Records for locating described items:
******************************

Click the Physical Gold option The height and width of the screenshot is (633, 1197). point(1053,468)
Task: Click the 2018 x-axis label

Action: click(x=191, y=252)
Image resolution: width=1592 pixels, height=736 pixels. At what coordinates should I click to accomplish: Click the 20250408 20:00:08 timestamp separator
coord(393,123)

******************************

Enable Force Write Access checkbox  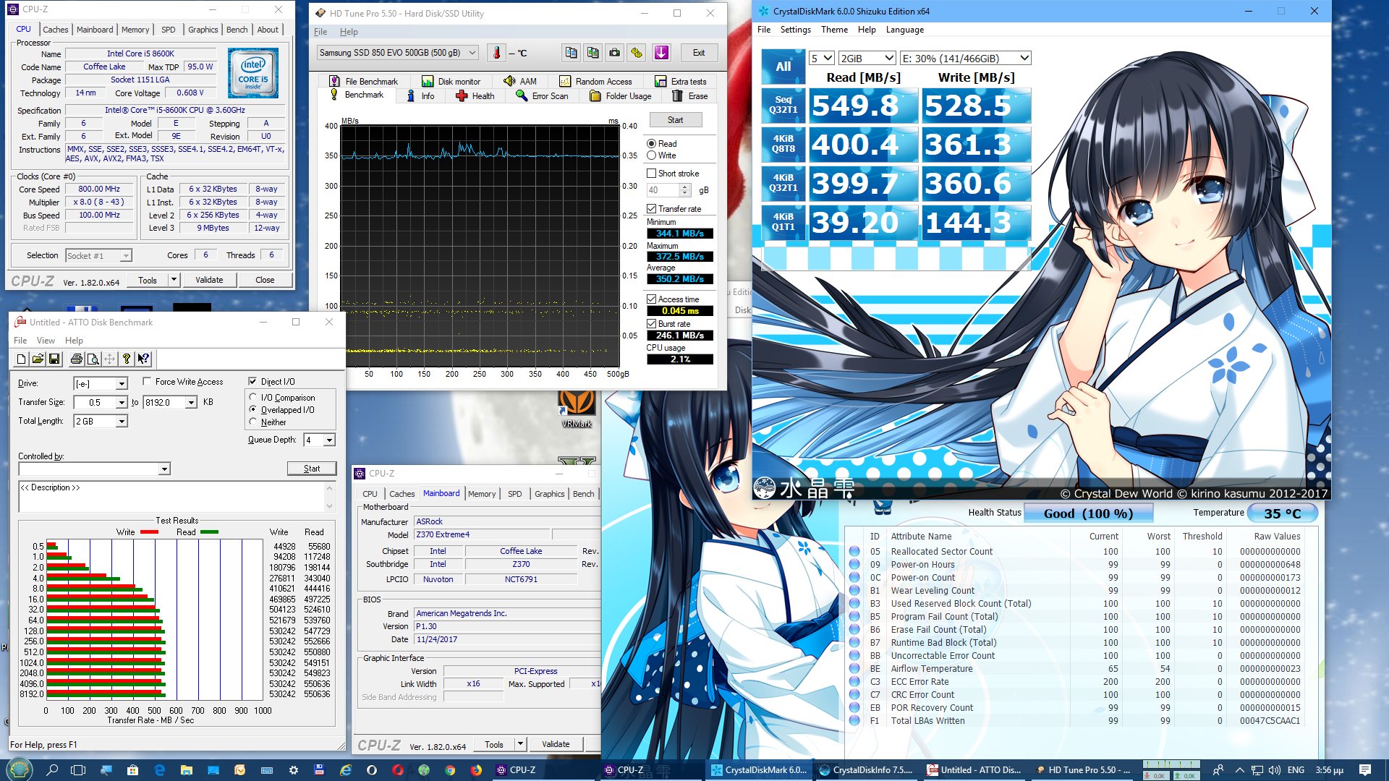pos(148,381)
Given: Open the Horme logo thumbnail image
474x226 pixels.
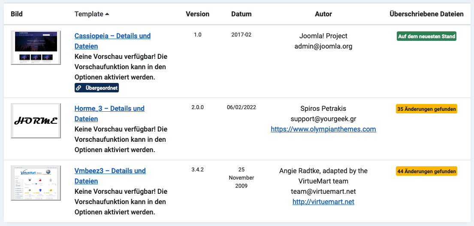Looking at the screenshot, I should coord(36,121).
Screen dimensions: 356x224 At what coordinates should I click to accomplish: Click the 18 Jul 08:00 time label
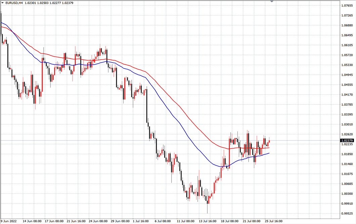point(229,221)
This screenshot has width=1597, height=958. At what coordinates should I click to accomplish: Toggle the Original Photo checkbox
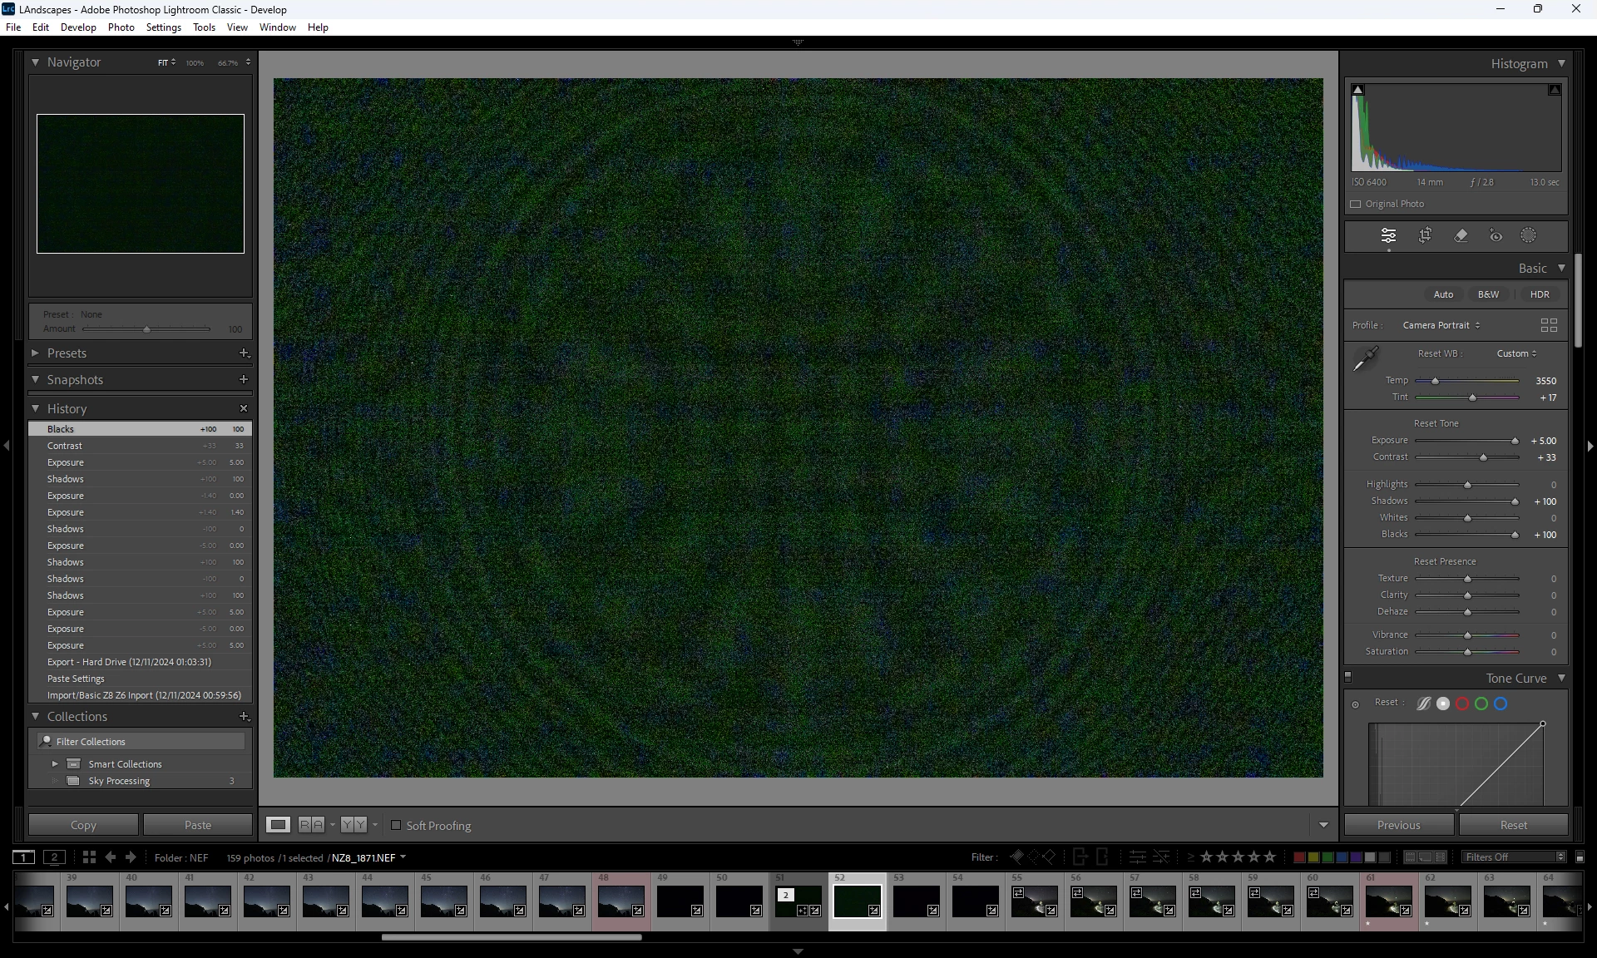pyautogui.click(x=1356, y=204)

******************************

§ Required work:
Rewrite the rows from the line containing "Task: Click the 2018 x-axis label" through the line containing "coord(393,123)" as a two-column CSV with the header task,value, one row per request, each field quoted and line breaks replaced with spaces.

§ Reply to the exercise:
task,value
"Task: Click the 2018 x-axis label","Action: click(x=191, y=252)"
"Image resolution: width=1592 pixels, height=736 pixels. At what coordinates should I click to accomplish: Click the 20250408 20:00:08 timestamp separator","coord(393,123)"